*** Opening TEXT BLOCK ***

BY EMILY MIBACH
Daily Post Staff Writer
An eighth-of-a-cent sales tax that would bring $100 million a year to Caltrain would win on the November ballot if there is no opposition campaign, according to a poll of likely voters.
If everything goes Caltrain’s way, the tax would be approved by 69.8% of likely voters polled, EMC Research pollster Ruth Bernstein told a subcommittee of the Caltrain board on Wednesday (June 24).
This would include the tax having a privately funded campaign that points out that expanding Caltrain services would take many cars off Highway 101, Interstate 280 and El Camino Real. The campaign would also highlight that Caltrain could begin to operate at more of a BART-like frequency, making it more convenient to take the train, if it has its own revenue source.
However, support for the tax drops to 58.8% if there is an opposition campaign that argues that the area can’t afford the tax because of the COVID-19 crisis, questions the health and safety of public transportation and points out that tech workers are moving to telecommuting.
Sales tax measures such as this one must be approved by two-thirds, or 66.7%, of voters in Santa Clara, San Mateo and San Francisco counties.
For this tax to get on the ballot, it must be approved by the boards of supervisors in all three counties and the transit agencies in each county. So far, only SamTrans and San Mateo County’s supervisors have approved the measure. The rest are supposed to vote on giving Caltrain permission to go forward with the measure next month. Caltrain’s board will then have to decide before Aug. 7 whether to put the measure on the ballot.
The tax would give $100 million a year to Caltrain, which has a $155.7 million operating budget. Of that, $106 million comes from fares and $29.9 million from the three counties. The $100 million would replace the $29.9 million, resulting in about $70 million in additional revenue.
Caltrain has said it would use the $70 million to add more trains in each direction.

*** Closing TEXT BLOCK ***
*** Opening DATASET ENTRIES ***

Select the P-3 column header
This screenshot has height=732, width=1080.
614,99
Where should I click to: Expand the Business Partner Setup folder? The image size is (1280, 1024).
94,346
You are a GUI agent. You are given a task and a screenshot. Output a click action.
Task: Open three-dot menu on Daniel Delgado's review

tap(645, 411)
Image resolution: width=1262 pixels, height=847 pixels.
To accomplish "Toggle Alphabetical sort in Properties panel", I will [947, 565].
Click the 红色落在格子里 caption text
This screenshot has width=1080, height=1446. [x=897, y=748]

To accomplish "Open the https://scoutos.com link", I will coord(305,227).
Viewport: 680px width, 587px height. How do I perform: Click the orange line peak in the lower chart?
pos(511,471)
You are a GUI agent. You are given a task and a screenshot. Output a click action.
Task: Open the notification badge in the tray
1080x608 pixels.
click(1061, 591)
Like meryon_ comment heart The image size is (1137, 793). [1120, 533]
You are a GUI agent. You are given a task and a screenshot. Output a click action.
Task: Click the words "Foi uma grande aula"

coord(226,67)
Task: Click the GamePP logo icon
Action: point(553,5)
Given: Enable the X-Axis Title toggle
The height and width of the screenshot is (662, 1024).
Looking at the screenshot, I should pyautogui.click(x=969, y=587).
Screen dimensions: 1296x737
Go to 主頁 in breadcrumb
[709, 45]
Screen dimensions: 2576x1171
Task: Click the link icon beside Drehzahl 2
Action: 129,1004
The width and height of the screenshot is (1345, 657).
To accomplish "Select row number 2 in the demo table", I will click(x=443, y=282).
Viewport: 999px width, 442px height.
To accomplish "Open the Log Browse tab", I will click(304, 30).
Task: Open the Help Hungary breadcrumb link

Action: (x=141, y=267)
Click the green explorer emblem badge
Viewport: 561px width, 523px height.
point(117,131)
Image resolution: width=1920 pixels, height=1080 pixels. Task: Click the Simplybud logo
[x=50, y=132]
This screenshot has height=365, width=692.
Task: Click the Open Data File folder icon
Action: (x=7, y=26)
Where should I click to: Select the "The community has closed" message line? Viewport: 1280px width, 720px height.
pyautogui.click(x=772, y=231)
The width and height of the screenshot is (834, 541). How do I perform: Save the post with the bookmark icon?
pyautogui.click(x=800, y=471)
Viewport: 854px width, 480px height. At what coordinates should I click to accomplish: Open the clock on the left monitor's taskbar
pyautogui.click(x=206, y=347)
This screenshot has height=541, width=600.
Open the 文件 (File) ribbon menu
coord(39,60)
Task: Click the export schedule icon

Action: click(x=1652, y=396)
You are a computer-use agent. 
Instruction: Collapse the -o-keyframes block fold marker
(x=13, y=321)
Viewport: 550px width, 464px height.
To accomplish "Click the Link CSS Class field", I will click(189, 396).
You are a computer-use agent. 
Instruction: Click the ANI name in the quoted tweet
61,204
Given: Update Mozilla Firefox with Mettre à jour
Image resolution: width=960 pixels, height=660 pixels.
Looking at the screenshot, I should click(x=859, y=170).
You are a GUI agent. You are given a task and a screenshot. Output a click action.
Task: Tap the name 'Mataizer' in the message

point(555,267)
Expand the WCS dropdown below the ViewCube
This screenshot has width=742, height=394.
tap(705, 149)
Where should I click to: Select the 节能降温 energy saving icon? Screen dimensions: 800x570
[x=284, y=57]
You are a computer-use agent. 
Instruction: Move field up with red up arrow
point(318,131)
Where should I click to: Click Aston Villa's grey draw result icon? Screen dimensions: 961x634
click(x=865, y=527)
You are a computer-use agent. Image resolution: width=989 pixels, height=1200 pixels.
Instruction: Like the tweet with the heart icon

*** Closing DATASET ENTRIES ***

▶ [DIRECTIONS]:
a: Translate this sentence from the Caltrain tax article into Spanish: "Caltrain has said it would use the $70 million to add more trains in each direction."
b: For each statement, answer yes or no according to the Caltrain tax article, and quote the words that decide it:
(i) So far, only SamTrans and San Mateo County's supervisors have approved the measure.
(ii) Sales tax measures such as this one need only a simple majority of voters to pass.
(iii) Caltrain's operating budget is $155.7 million.
c: Reproduce the part of the Caltrain tax article that runs from "The tax would give" up to and including "in additional revenue.".

▶ [TASK-BY-TASK SOLUTIONS]:
a: Caltrain ha dicho que usaría los 70 millones de dólares para añadir más trenes en cada dirección.

b:
(i) Yes: "So far, only SamTrans and San Mateo County’s supervisors have approved the measure."
(ii) No: "must be approved by two-thirds, or 66.7%, of voters in Santa Clara, San Mateo and San Francisco counties."
(iii) Yes: "which has a $155.7 million operating budget"

c:
The tax would give $100 million a year to Caltrain, which has a $155.7 million operating budget. Of that, $106 million comes from fares and $29.9 million from the three counties. The $100 million would replace the $29.9 million, resulting in about $70 million in additional revenue.